Action item: Without including any picture, write out the entries exactly as they stand.

--- Records Enclosed Below ---

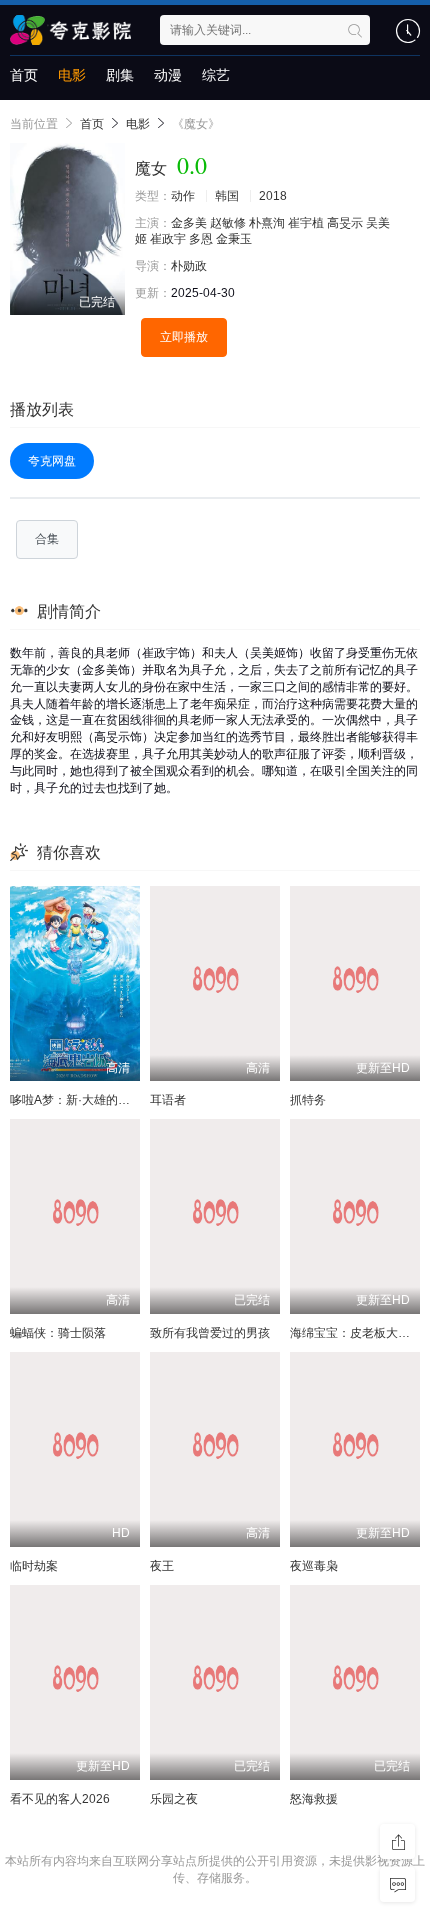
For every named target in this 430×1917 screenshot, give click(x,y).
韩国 (227, 196)
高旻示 (345, 223)
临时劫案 (34, 1566)
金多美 (189, 223)
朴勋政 (189, 266)
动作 (183, 196)
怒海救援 (314, 1799)
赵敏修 (228, 223)
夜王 (162, 1566)
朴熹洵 (267, 223)
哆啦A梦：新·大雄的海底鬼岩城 (94, 1100)
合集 (47, 539)
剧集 (120, 75)
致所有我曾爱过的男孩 (210, 1333)
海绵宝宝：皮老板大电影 (356, 1333)
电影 (72, 75)
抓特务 (308, 1100)
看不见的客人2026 (60, 1799)
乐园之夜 (174, 1799)
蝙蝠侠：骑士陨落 (58, 1333)
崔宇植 (306, 223)
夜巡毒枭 (314, 1566)
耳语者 (168, 1100)
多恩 (201, 239)
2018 (273, 196)
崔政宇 (168, 239)
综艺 (216, 75)
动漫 (168, 75)
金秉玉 (234, 239)
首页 (24, 75)
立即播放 (184, 337)
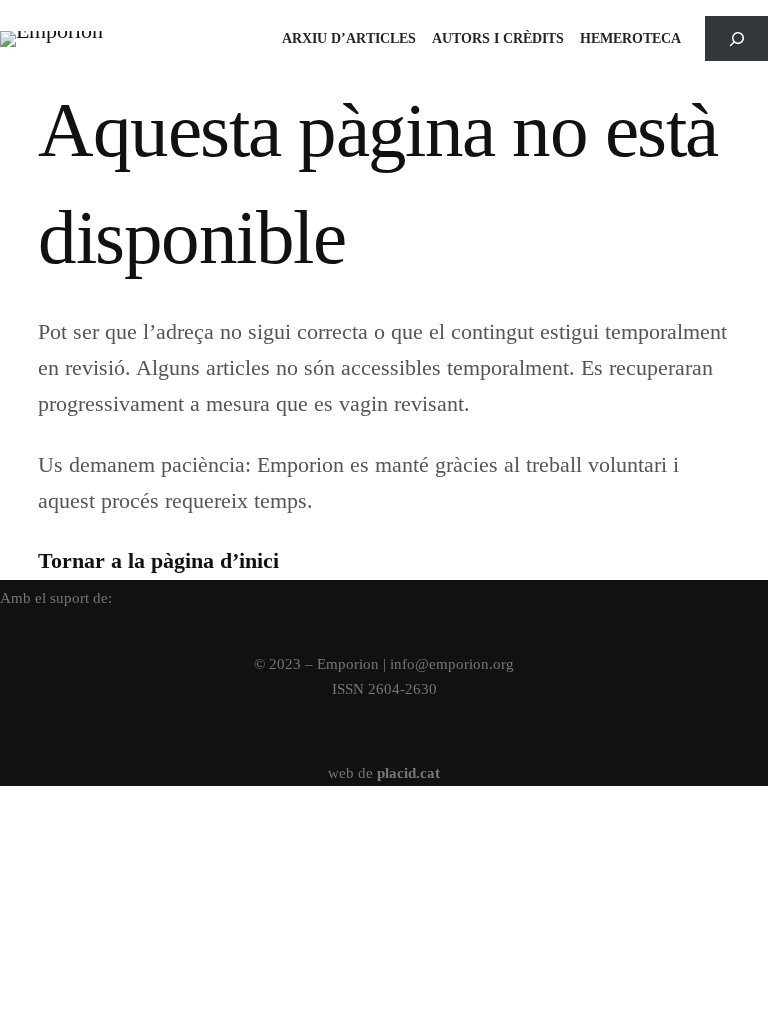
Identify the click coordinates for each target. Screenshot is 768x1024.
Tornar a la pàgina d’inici (158, 560)
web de (384, 772)
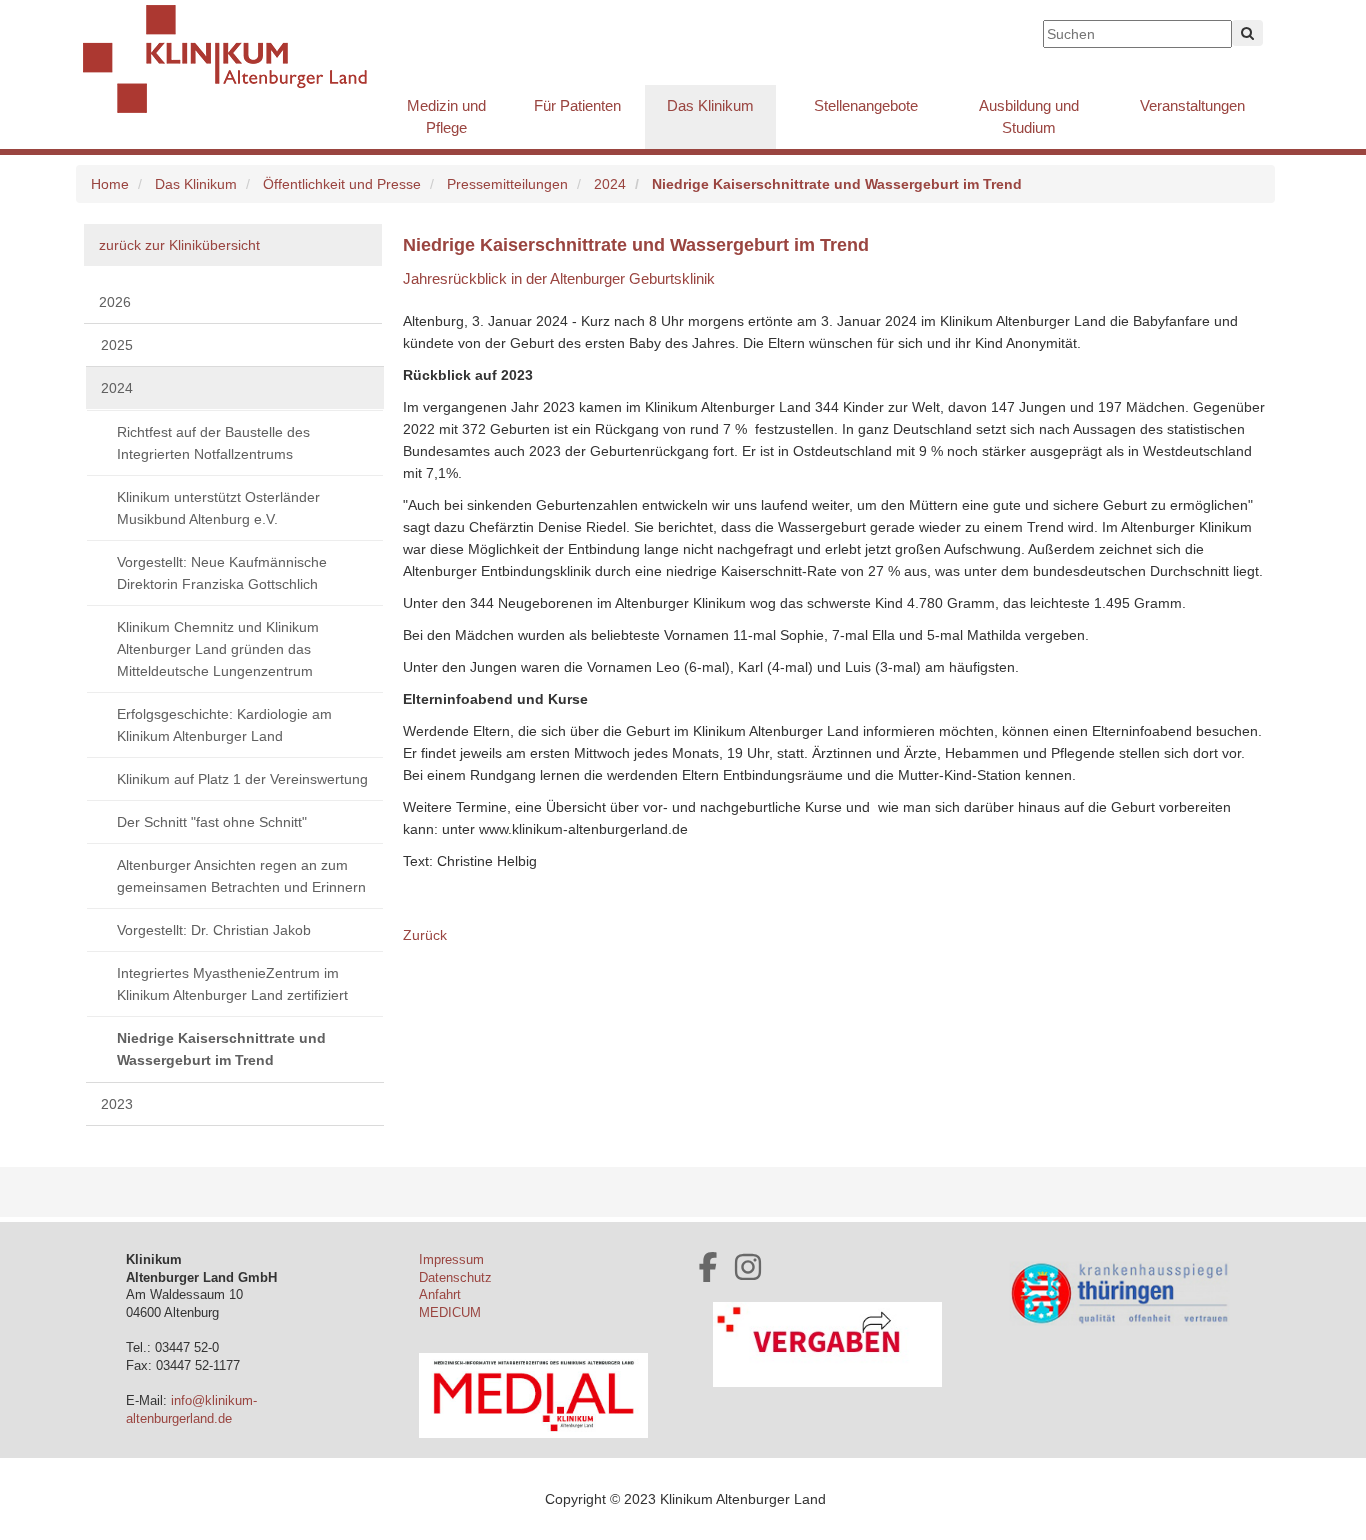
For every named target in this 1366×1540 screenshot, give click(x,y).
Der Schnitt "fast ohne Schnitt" (212, 822)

--- End of Enclosed Records ---

Answer to the exercise:
For every named target in this 430×1917 screenshot, give click(x,y).
韩国 (227, 196)
高旻示 (345, 223)
临时劫案 (34, 1566)
金多美 (189, 223)
朴勋政 (189, 266)
动作 (183, 196)
怒海救援 (314, 1799)
赵敏修 (228, 223)
夜王 (162, 1566)
朴熹洵 (267, 223)
哆啦A梦：新·大雄的海底鬼岩城 (94, 1100)
合集 (47, 539)
剧集 (120, 75)
致所有我曾爱过的男孩 (210, 1333)
海绵宝宝：皮老板大电影 (356, 1333)
电影 (72, 75)
抓特务 (308, 1100)
看不见的客人2026 (60, 1799)
乐园之夜 (174, 1799)
蝙蝠侠：骑士陨落 (58, 1333)
崔宇植 (306, 223)
夜巡毒枭 (314, 1566)
耳语者 (168, 1100)
多恩 (201, 239)
2018 (273, 196)
崔政宇 (168, 239)
综艺 (216, 75)
动漫 (168, 75)
金秉玉 (234, 239)
首页 (24, 75)
立即播放 (184, 337)
Identify the click coordinates for each target. Screenshot is 768x1024.
Tornar a la pàgina d’inici (158, 560)
web de (384, 772)
For every named target in this 1366×1540 screenshot, give click(x,y).
Der Schnitt "fast ohne Schnitt" (212, 822)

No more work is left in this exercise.